プロファイルを使用すると、次のことができます。
- 追加のオペレーションを定義し、必要な既存の検索パラメータを指定して、新しい検索パラメータを追加することで、FHIR API を拡張および制限します。
- リソースの拡張を定義し、フィールドのカーディナリティを変更して、リソースを拡張および制限します。
プロファイルのコレクションは、実装ガイドとして公開できます。実装ガイドは、機械と人間の両方が読み取れる形式です。REST を使用して交換、検索でき、コードとユーザー インターフェースの生成に使用できます。
FHIR 拡張機能の詳細については、FHIR 拡張機能をご覧ください。
FHIR ベース URL の実装
公式の FHIR ドキュメント(DSTU2、STU3、R4)に示されているように、FHIR サービスベース URL は http(s)://server/PATH
という形式を使用します。(例: https://server/path/Observation
)
Healthcare API では、この基準に準拠したベース URL を使用します。Healthcare API のベース URL には以下の部分が含まれます。
- Cloud Healthcare API のエンドポイント
- Cloud Healthcare API のバージョン
- プロジェクト ID
- データセットの名前
- データセットの場所
- FHIR ストアの名前
/fhir
サフィックス
次のテーブルに、Cloud Healthcare API での FHIR サービスのベース URL とそのベース URL の形式を示します。
FHIR サービスのベース URL | Cloud Healthcare API の対応する URL |
---|---|
http(s)://server/PATH |
https://healthcare.googleapis.com/v1/projects/PROJECT_ID/locations/LOCATION/datasets/DATASET_ID/fhirStores/FHIR_STORE_ID/fhir |
FHIR RESTful API を使用して患者に関する情報を取得するには、HTTP GET
リクエストを行います。次の表は、FHIR サービスのベース URL と Cloud Healthcare API の同等のベース URL を使用して、この情報を取得するために使用する形式を示しています。

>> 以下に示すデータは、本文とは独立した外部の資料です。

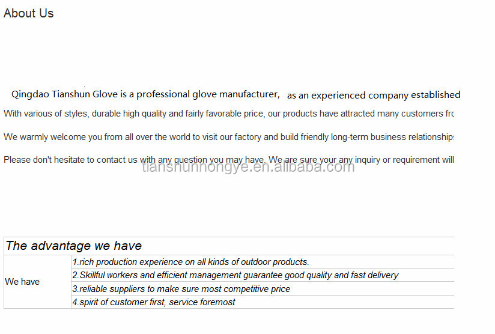Click the tianshunhongye.en.alibaba.com watermark
The width and height of the screenshot is (495, 334).
coord(249,167)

FHIR サービスのベース URL | Cloud Healthcare API の対応する URL |
---|---|
http(s)://server/path/Patient/PATIENT_ID |
https://healthcare.googleapis.com/v1/projects/PROJECT_ID/locations/LOCATION/datasets/DATASET_ID/fhirStores/FHIR_STORE_ID/fhir/Patient/PATIENT_ID |
FHIR 適合性
Cloud Healthcare API での FHIR DSTU2、STU3、R4 の実装の詳細については、FHIR 適合性宣言をご覧ください。
OMOP との統合
OMOP 共通データモデル(OMOP CDM)は、Observational Health Data Sciences and Informatics(OHDSI)によって開発された標準です。主に観察的臨床データに使用されます。OHDSI ツールスイートは、コホート定義、コホート生成、集団効果の推定などの一般的な分析ユースケースに役立ちます。広範な用語と遺伝学をサポートしているため、ゲノミクスや製薬研究でよく使用されるデータモデルです。
OMOP の詳細については、次のリソースをご覧ください。
FHIR と OMOP を統合することで、EHR やその他のソースの FHIR 形式の臨床データを OMOP 標準の研究データとして使用できます。OMOP の特定のフィールドとデータ要素は、FHIR の既存のデータに統合することもできます。
オープンソースの Cloud Healthcare API データ ハーモナイゼーション マッピング エンジンを使用して、次のタスクを行うことができます。
- OMOP CDM などにデータをハーモナイズする。
- FHIR から OMOP へのデータ変換用のデータマッピングの構成。